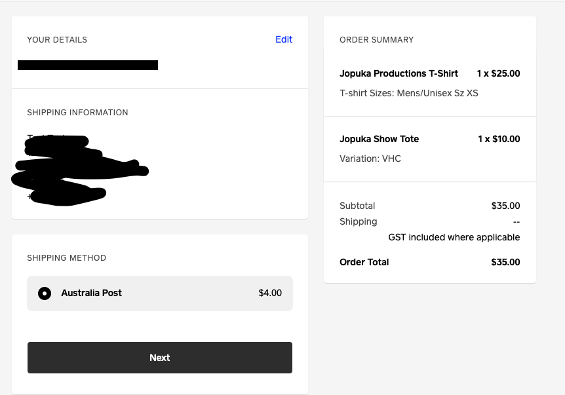Click the $4.00 Australia Post shipping price
Viewport: 565px width, 395px height.
[270, 293]
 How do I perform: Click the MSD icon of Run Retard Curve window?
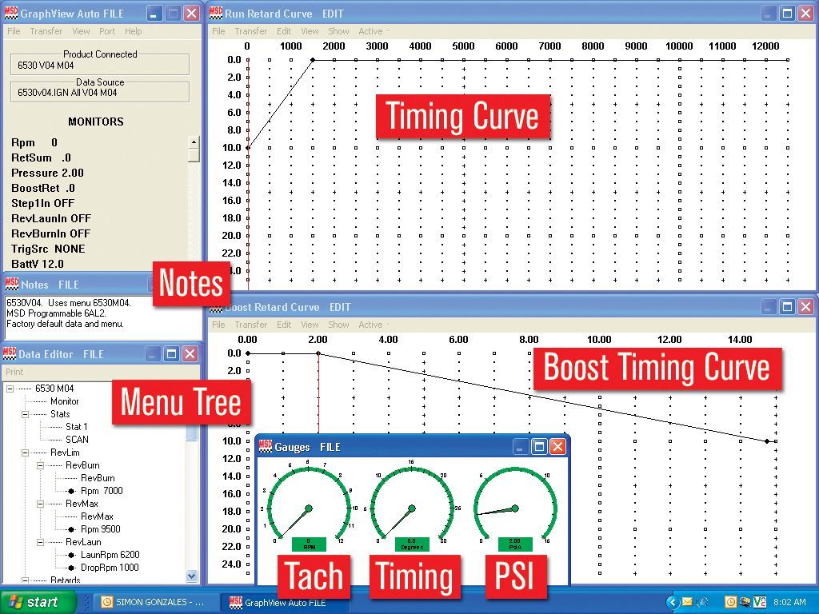216,14
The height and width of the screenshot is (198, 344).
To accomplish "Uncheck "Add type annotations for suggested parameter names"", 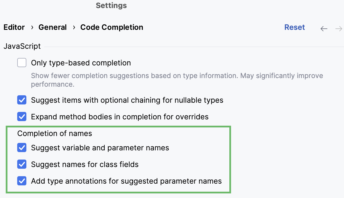I will 22,181.
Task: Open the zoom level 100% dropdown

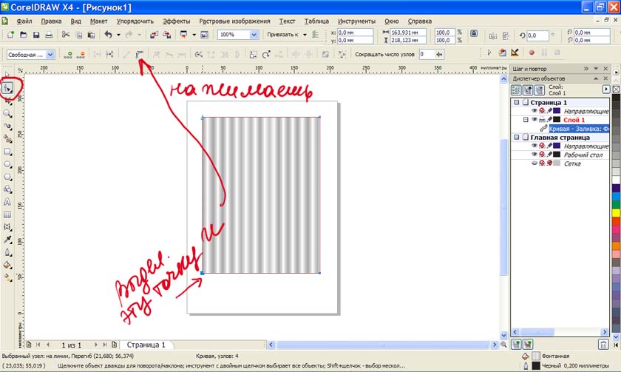Action: point(254,35)
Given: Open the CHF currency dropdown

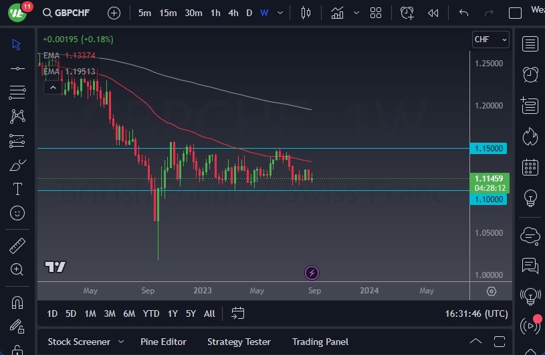Looking at the screenshot, I should 490,40.
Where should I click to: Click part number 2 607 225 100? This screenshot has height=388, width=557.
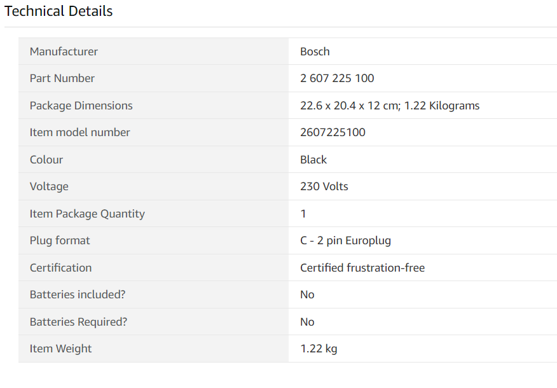337,78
-------------------------
Task goal: Restate word for word the lines from the one holding "Given: Open the CHF currency dropdown" down through the last line of the records above, and do not include the pictures.

Written response:
Given: Open the CHF currency dropdown

Looking at the screenshot, I should 490,40.
Where should I click to: Click part number 2 607 225 100? This screenshot has height=388, width=557.
337,78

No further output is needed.